You can dictate policies all you want, but employees will use their BYODs as they see fit, often not telling you if they download patients' personal health information on their own devices to take home. Usually it’s for a good purpose. They want to do a good thing and get caught up on their work, for example. Then they run into trouble, when their laptop gets stolen or lost.
[See also: 42K get HIPAA breach letters.]

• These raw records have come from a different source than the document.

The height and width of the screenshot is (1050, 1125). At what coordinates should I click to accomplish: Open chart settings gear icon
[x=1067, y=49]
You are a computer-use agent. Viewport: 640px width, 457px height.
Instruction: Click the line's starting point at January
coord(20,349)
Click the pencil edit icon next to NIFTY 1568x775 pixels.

"You’ve got to get employee buy-in; simple as that," Berger says of a breach-prevention culture. IT security is complicated, made even more so by the dynamic nature of technology and the ever challenging threat landscape. There is no silver bullet. It may be best to think of IT security as a chronic illness, a condition that requires ongoing treatment, testing, and re-evaluations. With security, the goal is not an outright cure but a lessening of symptoms, a lowering of risk, according to Berger.
This year's Redspin report also includes these other tips:
1. Conduct an annual HIPAA security risk analysis
This is your annual exam. Periodic risk analysis is a requirement of the HIPAA Security Rule anyway so you might as well plan it in advance and budget for it. When you consider all of the changes that take place year-over-year such as new system deployments, IT infrastructure enhancements, organizational restructuring, and employee turnover, it is certain that new vulnerabilities have arisen at the same time. At Redspin, we are fond of saying that while security assessments have a shelf life, they also have an expiration date.
Do not be fooled into thinking that a HIPAA security risk analysis need not be technical. It is not possible to assess security risk without identifying real vulnerabilities and developing a remediation plan to address them. That is like a physical exam without blood work!
2. Inoculate yourself by encrypting data-at-rest
Insist on encryption of data on all portable devices. This is our fourth annual Breach Report and encrypting laptops and other portable devices has been our top recommendation every year. From 2009 to present, the loss or theft of unencrypted portable devices have made up over a third of all large breach incidents and impacted over 50 percent of all health records put at risk.
We recognize that there are still significant hurdles to encryption – complex, often clumsy technology, budgetary constraints, and user-training needs. Employees resist it but extending the analogy; people resist needles too. As painful as it may be, it will not compare with the pain of a major breach incident due to a lost device chock full of PHI. The costs of forensics, reparations, attorney’s fees, an OCR investigation / civil penalty, potential class action lawsuits, and negative publicity can easily run into millions of dollars.